Coleman, a Republican, touted his ties to ex-President Donald Trump, who appointed him U.S. attorney for the western half of Kentucky. His tenure as U.S. attorney ended when Trump left the White House in early 2021 after his election defeat.
Coleman's career includes stints as an FBI special agent, assistant commonwealth's attorney and senior adviser and legal counsel to U.S. Sen. Mitch McConnell.
“My plan is to build a safer commonwealth for everyone, from the big cities to the small towns of Kentucky,” Coleman said in announcing his candidacy.
He jumped into the 2023 GOP primary a day after current Republican Attorney General Daniel Cameron launched his bid for governor next year. Coleman said he already had lined up more than 50 endorsements from local prosecutors, sheriffs, police chiefs, city and county officials and others.
Coleman's entry into the AG's race reflects the intense jockeying under way in preparation for 2023.
Open seats also will be up for grabs for at least three other statewide offices: state auditor, state treasurer and agriculture commissioner. The incumbents, all Republicans, are term-limited. Agriculture Commissioner Ryan Quarles and state Auditor Mike Harmon already have announced bids for governor. State Treasurer Allison Ball is considering a run for state auditor.
After Cameron joined the governor's race, Republican Secretary of State Michael Adams said on social media that he's now considering a run for attorney general. Adams also is weighing whether to seek a second term as Kentucky's top election official.
Coleman offered a tough-on-crime agenda on his first day as a candidate. Targets would include drug trafficking, child exploitation and elder fraud, he said.

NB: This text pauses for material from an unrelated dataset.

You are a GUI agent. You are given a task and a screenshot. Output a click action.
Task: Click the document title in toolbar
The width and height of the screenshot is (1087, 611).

The goal is “stopping the people who are poisoning our communities with deadly drugs and using technology to target our kids, parents and grandparents,” he said.
“I think when people break our laws and put others in danger, they deserve to be thrown in jail,” Coleman said.
Fatal drug overdoses in Kentucky surged nearly 50% in 2020, according to a state report last summer. A key factor was the prevalence of fentanyl, a powerful synthetic opioid increasingly added to other illicit drugs to boost potency.
Coleman said enforcement alone won’t solve the state’s long-running drug woes; prevention and treatment also play crucial roles, he noted.
“Enforcement’s important ... but we must use that bully pulpit at the AG’s office to talk about treatment, to talk about prevention,” he said in a phone interview. "They must go hand in glove.”
Coleman also stressed his opposition to abortion and support for Second Amendment gun rights.
He also promised to use the AG's office to promote collaboration among law enforcement agencies, and to offer support to local prosecutors.
“The most important prosecutor to any Kentuckian is your local commonwealth and county attorney," he said. "That’s the most impactful person to you and to most families. The role of the AG’s office is to make sure those prosecutors are well supported with resources.”